La majorité des connexions en provenance du LGN aboutissent dans l’aire visuelle primaire V1. A noter que parallèlement, des projections du LGN vers le colliculus supérieur et le pulvinar ont été mis en évidence et serviraient à guider l’attention et l’action (Grieve, Acuna & Cudeiro, 2000). Par diverses études menées chez le chat (aire 17) et chez le singe (V1), Hubel et Wiesel furent les premiers à caractériser de manière approfondie les neurones de la première aire visuelle corticale (Hubel & Wiesel, 1959, Hubel & Wiesel, 1962, Hubel & Wiesel, 1968) leurs donnant le nom de « bar-detectors ». Contrairement aux cellules de la rétine ou du LGN, les cellules de V1 répondent de manière sélective à la présentation dans leurs champs récepteurs, de barres orientées selon un angle spécifique. La majorité de ces neurones sont sensibles à la couleur, à l’orientation et aux fréquences spatiales (Bullier & Nowak, 1995, Leventhal, Thompson, Liu, Zhou & Ault, 1995). Ils sont binoculaires (et donc sensibles à la disparité), et leurs réponses pourraient être influencées par la direction du regard (Trotter & Celebrini, 1999). Leurs champs récepteurs de 1° en moyenne sont divisés en sous- régions excitatrices et inhibitrices. On constate au sein de V1 plusieurs types de cellules : les cellules simples et les cellules complexes. Alors que les cellules simples ont des champs récepteurs organisés en subdivision centre/pourtour et effectuent une sommation linéaire du signal, les cellules complexes quant à elles permettent une intégration non-linéaire du signal et sont les premières cellules à démontrer une invariance à la position du stimulus. La réponse des cellules de V1 est de plus influencée par les stimuli présents à l’extérieur du champ récepteur, incluant ainsi des effets de facilitation colinéaire et d’inhibition latérale (Allman, Miezin & McGuinness, 1985, Knierim & Van Essen, 1992, Sillito, Grieve, Jones, Cudeiro & Davis, 1995). De manière générale, des régions voisines d’une image contiennent des orientations colinéaires (Sigman, Cecchi, Gilbert & Magnasco, 2001). Ainsi, si deux champs récepteurs proches s’activent à la présence de traits physiques colinéaires, il y a de fortes chances qu’entre les deux régions de l’image traitée, il y ait également présence de traits colinéaires. Le contour des champs récepteurs en V1 pourrait donc recevoir des informations des connexions latérales allant dans ce sens (Gilbert, Sigman & Crist, 2001). Ce réseau de

connexions verticales et horizontales seraient en fait globalement organisé « en colonnes corticales » (Figure 9). Les neurones seraient regroupés en fonction de leur orientation préférée et en fonction de la position de leur champ récepteur dans le champ visuel. Entre ces colonnes d’orientation se trouveraient des « blobs » transmettant les informations de couleurs.

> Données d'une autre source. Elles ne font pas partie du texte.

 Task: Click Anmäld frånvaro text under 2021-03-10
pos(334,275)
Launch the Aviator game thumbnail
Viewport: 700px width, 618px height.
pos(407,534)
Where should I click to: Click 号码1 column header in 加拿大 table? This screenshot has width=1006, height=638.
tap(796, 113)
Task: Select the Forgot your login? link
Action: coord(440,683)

Figure n°9 : Représentation des colonnes d’orientations Tiré de(Bear, Connors & Paradiso, 2002)

L’information visuelle traitée par les neurones de V1 va alors transiter majoritairement via les projections axonales en direction de l’aire hiérarchique supérieure suivante V2 (Cragg, 1969, Zeki, 1969). On note cependant des projections des cellules M de V1 (IVb) en direction de l’aire MT (Lund, Lund, Hendrickson, Bunt & Fuchs, 1975), de l’aire V3, et du colliculus supérieur (V ; Schiller, Malpeli & Schein, 1979), ainsi que des connexions feedback (VI) projetant sur le LGN (Lund, Henry, MacQueen & Harvey, 1979).

Aire visuelle secondaire V2

Les neurones de V2, première aire visuelle extra-striée, sont organisés en bandes corticales (fines, épaisses, et interbandes) et ont des champs récepteurs plus grands que les cellules de V1. Si la plupart montre une sélectivité à l’orientation similaire aux neurones de V1 (Zeki, 1978), d’autres sont déjà spécifiques à des formes locales comme des coins ou des lignes courbes.

L’aire visuelle V2 représente la dernière aire visuelle avant la séparation des voies ventrales et dorsales communément appelées voies « What » et « Where ». Les neurones de V2 vont ainsi projeter sur l’aire visuelle V4 et les aires V3 et MT, représentant respectivement les premières aires des voies ventrale et dorsale.